融合注意力机制和空洞卷积的滑坡图像检测

摘要/Abstract

摘要： 滑坡区域图像检测与识别在灾害范围识别、灾情数据分析和防灾减灾中具有丰富的应用和研究价值。本文针对滑坡图像滑坡体形状纹理的多样性，以及滑坡目标区域检测识别效果不够理想的问题，提出一种注意力机制CBAM与空洞卷积结合的目标检测方法。在传统的目标检测算法Faster R-CNN的基础上，将注意力机制模型添加到卷积神经网络层，通过空间注意力与通道注意力结合的CBAM模型来进行滑坡图像特征的提取，增加空洞卷积模块来加大感受野区域，提高神经网络对遥感图像区域中的滑坡目标识别、尺寸不规范等特点的学习能力，从而进一步提升滑坡目标区域的检测精度。实验结果表明，在传统的目标检测算法的基础上采用两者结合的方式进行检测，可提升滑坡遥感图像上目标检测的召回率和精确率，具有一定的有效性和鲁棒性。

关键词: 滑坡, 注意力机制, Faster R-CNN, 空洞卷积, 目标检测

Abstract: Landslide area image detection and recognition has rich application and research value in disaster scope recognition, disaster data analysis and disaster prevention and mitigation. In this paper, a target detection method combining attention mechanism CBAM and dilated convolution is proposed to solve the problems of the diversity of landslide body shape and texture in landslide image and the unsatisfactory detection and recognition effect of landslide target area. On the basis of the traditional target detection algorithm Faster R-CNN, the attention mechanism model is added to the convolutional neural network layer.
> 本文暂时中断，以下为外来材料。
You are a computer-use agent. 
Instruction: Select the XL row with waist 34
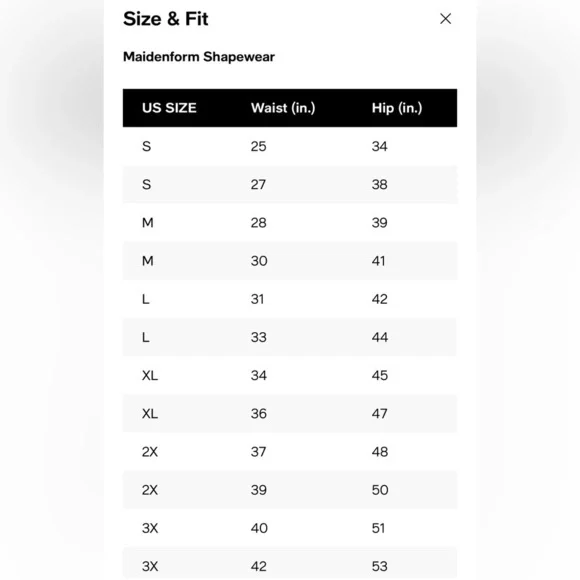[x=290, y=375]
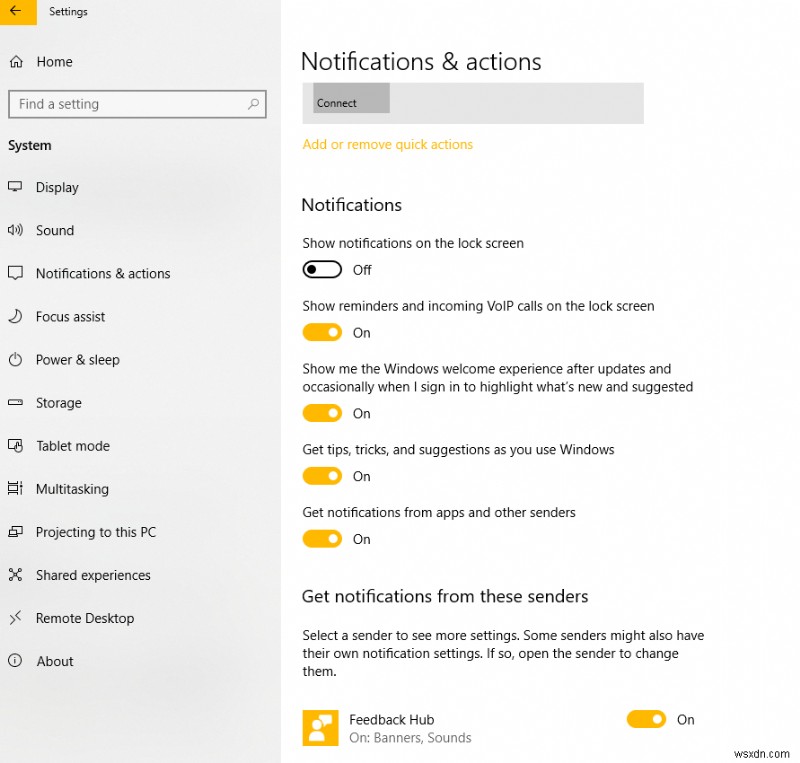
Task: Click the back arrow button
Action: point(16,13)
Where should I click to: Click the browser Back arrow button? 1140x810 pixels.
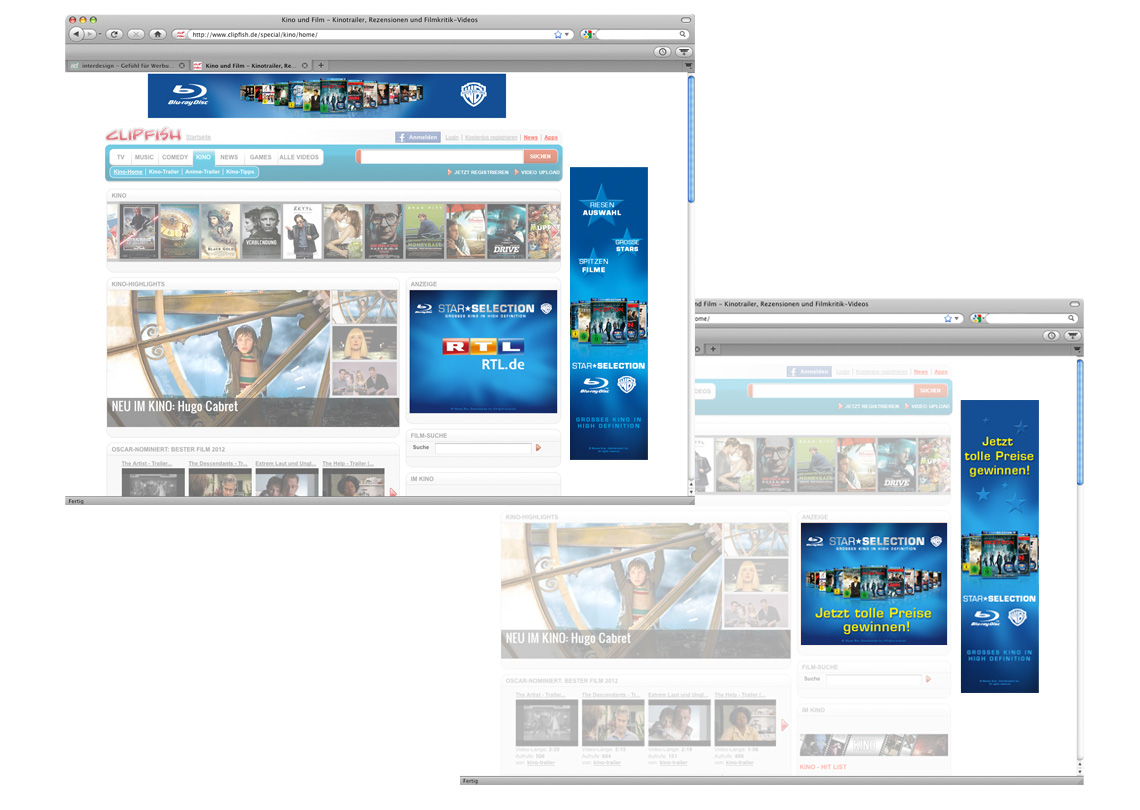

The landslide image features are extracted through the CBAM model combining spatial attention and channel attention, and the dilated convolution module is added to enlarge the receptive field area, and to improve the learning ability of the landslide target recognition and non-standard size in the remote sensing image area of the neural network, so as to further improve the detection accuracy of the landslide target area. The experimental results show that, based on the traditional target detection algorithm, the combination of the two methods can improve the recall rate and precision rate of target detection on the remote sensing images of landslides, and it has a certain validity and robustness.

Key words: landslide, attention mechanism, Faster R-CNN, dilated convolution, target detection

刘学虎, 欧鸥, 张伟劲, 杜雪垒. 融合注意力机制和空洞卷积的滑坡图像检测[J]. 计算机与现代化, 2022, 0(04): 45-51.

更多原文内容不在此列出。